Majelis hakim menolak permintaan duplik yang diajukan penasihat hukum mantan Kapolda Sumatra Barat Irjen Teddy Minahasa Putra, Hotman Paris Hutapea.
Permintaan itu disampaikan Hotman saat majelis hakim menanyakan tanggapan tim penasihat hukum dalam agenda sidang pembacaan tanggapan jaksa penuntut umum (JPU) atas eksepsi atau nota keberatan terdakwa di Pengadilan Negeri (PN) Jakarta Barat, Senin (6/2).
Hotman memohon kepada majelis hakim untuk diberi kesempatan mengajukan duplik atau tanggapan terhadap tanggapan jaksa atas nota keberatan (eksepsi).
Ia menilai jaksa sama sekali tidak menanggapi eksepsi pihaknya.
“Terdakwa ini dituduh menukar tawas. Saksi itu perlu diuraikan dalam surat dakwaan. Bagaimana proses penukaran tawas? Apakah benar yang dikuburkan itu adalah narkoba? Kalau dikuburkan, berarti narkoba yang di Jakarta enggak ada kaitan dengan yang di Bukittinggi,” ujar Hotman.
Hotman mengatakan menurut ketentuan, jaksa wajib menguraikan secara jelas dan tepat tentang uraian tindak pidana. Hal itu, kata dia, yang tidak diuraikan sama sekali.
Oleh karena itu, Hotman menilai Teddy tak akan dikaitkan dalam perkara ini.

Data Terkumpul:
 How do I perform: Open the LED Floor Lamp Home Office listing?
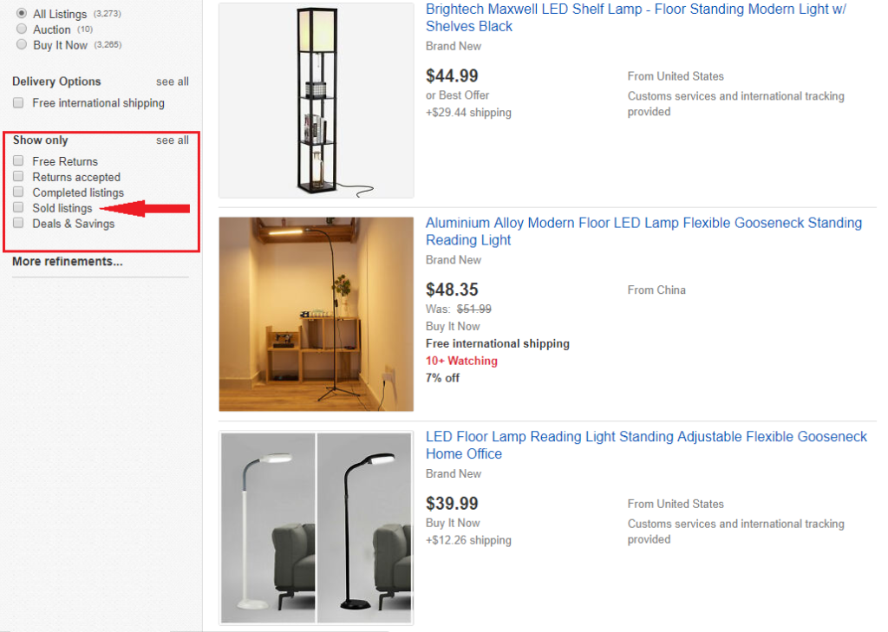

Soal Tertulis 1: Sebutkan semua nama wilayah atau kota yang muncul dalam berita sidang Teddy Minahasa.
Soal Tertulis 2: Teruskan berita sidang Teddy Minahasa mulai dari kalimat terakhirnya.
Materi di atas diambil dari sumber yang berbeda.

Hasil Tugas 1: Sumatra Barat, Jakarta Barat, Jakarta, Bukittinggi

Hasil Tugas 2:
“Tanpa tuduhan menukar narkoba dengan tawas, terdakwa ini tidak akan ada di persidangan ini. Dan sekarang jaksa mengatakan itu pokok perkara, padahal itu harus diuraikan kapan ditukar. Kalau yang ditukar itu adalah benar-benar narkoba, berarti kasus ini tidak ada kaitannya dengan dia. Jadi mohon sekali lagi agar kami mengajukan duplik,” jelas Hotman.
Jaksa menyatakan keberatan terkait permohonan itu, karena tidak ada duplik dalam ketentuan yang tertera di Kitab Undang-undang Hukum Acara Pidana (KUHAP).
Menurut jaksa, Pasal 156 ayat (1) KUHAP pada intinya menjelaskan setelah jaksa menyatakan pendapatnya, hakim mempertimbangkan keberatan untuk selanjutnya mengambil keputusan.
Hakim Ketua Jon Sarman Saragih mengatakan telah menerima tanggapan jaksa atas eksepsi tim penasihat hukum Teddy.
Jon juga menyatakan pihaknya menolak permintaan duplik dari kubu Teddy.
“Kita tetap manut atau patuh terhadap KUHAP-nya, sehingga kesempatan duplik itu tidak dibuka untuk KUHAP dalam rangka keberatan,” jelas Jon.
Teddy sebelumnya didakwa memperjualbelikan barang bukti sabu hasil sitaan Polres Bukittinggi sebanyak 5 kilogram.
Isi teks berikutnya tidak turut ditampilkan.